Cal Macomber of Hardinge Inc. helped Wes Skinner, president of Manth-Brownell, devise a solution for an internal grip on the pickoff spindle of his company’s EuroTurn 6/32. Hardinge engineered an expanding collet (inset) to fit the machine’s existing OD pickoff attachment.

Manth-Brownell (Kirkville, New York) is one of the largest manufacturers of turned parts in North America. The company has been devoted to the screw machine industry for more than 46 years. It has more than 146 machines in house and is an ISO 9002 and QS 9000 registered company.

Manth-Brownell needed an affordable solution for an internal grip on the pickoff spindle of its EuroTurn 6/32 six-spindle screw machine (32 mm through capacity). The job called for a brass turned part with thread milling. The company needed to backwork the part, but it couldn’t grab the outside of the part with the OD pickoff attachment because it would distort the threads.

One solution to this dilemma would be to buy the ID pickoff attachment from the machine tool builder. It would cost $36,000, and Manth-Brownell would have to purchase a $7,650 kit to downsize from 42 mm to the existing 32 mm size. The setup time involved would be about 8 hours.

Wes Skinner, president of Manth-Brownell, had no idea how long the job would last, or how soon he would have another job with ID chucking to substantiate the purchase. Mr. Skinner says that he could have moved the part to another machine for the second operation, but he knew there had to be a more productive solution. He attended a regional PMPA meeting the same day he was contemplating the issue and ran into Cal Macomber, the director of sales and marketing at Hardinge Inc., and Neal Des Ruisseaux, manager of workholding engineering at Hardinge, whom he’d been doing business with for 40 years. They put their heads together, jotting notes and drawings on napkins.

Hardinge engineered an exclusive expanding collet to fit the machine’s existing OD pickoff attachment. Changeover from a standard OD gripping setup to an ID setup would be a matter of changing just the collet, rather than changing the entire attachment. The expanding collet would cost much less than purchasing the ID attachment and offered additional savings in setup reduction. Installing the Hardinge collet would take less than 15 minutes to insert the collet, set it up and get the position for proper ejection and clearance.

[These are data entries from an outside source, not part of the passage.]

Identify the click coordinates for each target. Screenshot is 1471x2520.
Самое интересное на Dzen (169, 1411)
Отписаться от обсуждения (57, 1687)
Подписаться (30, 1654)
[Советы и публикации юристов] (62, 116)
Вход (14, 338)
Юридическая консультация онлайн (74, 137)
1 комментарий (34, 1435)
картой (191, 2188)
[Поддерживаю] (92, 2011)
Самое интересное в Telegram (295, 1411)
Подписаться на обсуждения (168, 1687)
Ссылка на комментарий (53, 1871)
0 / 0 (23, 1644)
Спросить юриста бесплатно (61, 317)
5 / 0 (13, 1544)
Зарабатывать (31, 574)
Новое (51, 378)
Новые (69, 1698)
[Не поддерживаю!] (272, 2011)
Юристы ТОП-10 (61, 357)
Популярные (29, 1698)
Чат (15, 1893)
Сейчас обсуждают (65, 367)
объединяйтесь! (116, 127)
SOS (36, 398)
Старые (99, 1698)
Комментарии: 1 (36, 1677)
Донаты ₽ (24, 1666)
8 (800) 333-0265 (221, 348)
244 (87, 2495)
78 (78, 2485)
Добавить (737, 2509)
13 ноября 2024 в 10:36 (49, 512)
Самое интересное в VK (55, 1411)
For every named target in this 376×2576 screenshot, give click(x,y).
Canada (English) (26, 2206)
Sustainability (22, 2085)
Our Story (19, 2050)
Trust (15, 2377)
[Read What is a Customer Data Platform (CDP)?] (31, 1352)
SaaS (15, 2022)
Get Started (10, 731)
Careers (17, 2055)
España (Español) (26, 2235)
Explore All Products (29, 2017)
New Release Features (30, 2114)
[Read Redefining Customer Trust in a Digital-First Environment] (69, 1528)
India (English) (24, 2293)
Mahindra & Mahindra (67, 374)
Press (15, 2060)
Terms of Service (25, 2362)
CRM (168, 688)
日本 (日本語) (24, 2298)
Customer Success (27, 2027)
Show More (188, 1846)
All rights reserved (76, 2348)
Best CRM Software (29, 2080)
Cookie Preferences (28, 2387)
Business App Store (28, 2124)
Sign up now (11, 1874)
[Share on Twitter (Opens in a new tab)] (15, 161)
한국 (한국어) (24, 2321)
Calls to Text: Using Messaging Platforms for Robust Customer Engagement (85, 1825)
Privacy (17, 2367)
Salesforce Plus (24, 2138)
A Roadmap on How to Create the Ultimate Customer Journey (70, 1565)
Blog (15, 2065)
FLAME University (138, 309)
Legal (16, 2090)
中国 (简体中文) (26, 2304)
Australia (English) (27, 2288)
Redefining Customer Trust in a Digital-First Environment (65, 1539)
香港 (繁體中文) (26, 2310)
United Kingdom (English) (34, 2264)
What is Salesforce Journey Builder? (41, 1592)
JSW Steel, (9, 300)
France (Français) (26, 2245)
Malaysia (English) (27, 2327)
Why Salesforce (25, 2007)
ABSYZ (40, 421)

The built-in spring ejector provides automated parts removal for faster throughput. This newly developed collet fits Euroturn OD pickoff spindles, as well as Gildemeister and Tornos Deco machines, and it can be made to hold workpieces of a specific size and/or shape.

Manth-Brownell was able to make a comparison between the Hardinge collet assembly and an ID pickoff attachment that was on loan to the company. Aside from the setup time and cost savings, the company reports that with the Hardinge expanding collet, there is little problem holding tolerances on machined features as the machine goes from a cold start to normal operating temperature. In fact, Manth-Brownell found improved length control—the part easily maintained a 0.0002 to 0.0003-inch tolerance, as compared to 0.004 to 0.006 inch with the ID pickoff attachment. Mr. Skinner attributes the collet’s indifference to temperature to its design and the fact that there is less friction than would be present in a larger assembly.

Manth-Brownell is currently running this part ten shifts per week. The shop produced 1 million parts using the first expanding collet prototype furnished by Hardinge, and another 750,000 parts have been made with a second collet, without any problems. James Wilsey, Manth-Brownell’s machine operator and setup person, anticipated some chip-buildup problems, but Hardinge designed openings around the assembly that facilitate flushing of the chips. Mr. Wilsey uses shop air to blow out the collet once in a while, but the shop has never had to take the collet assembly apart to clear any chips.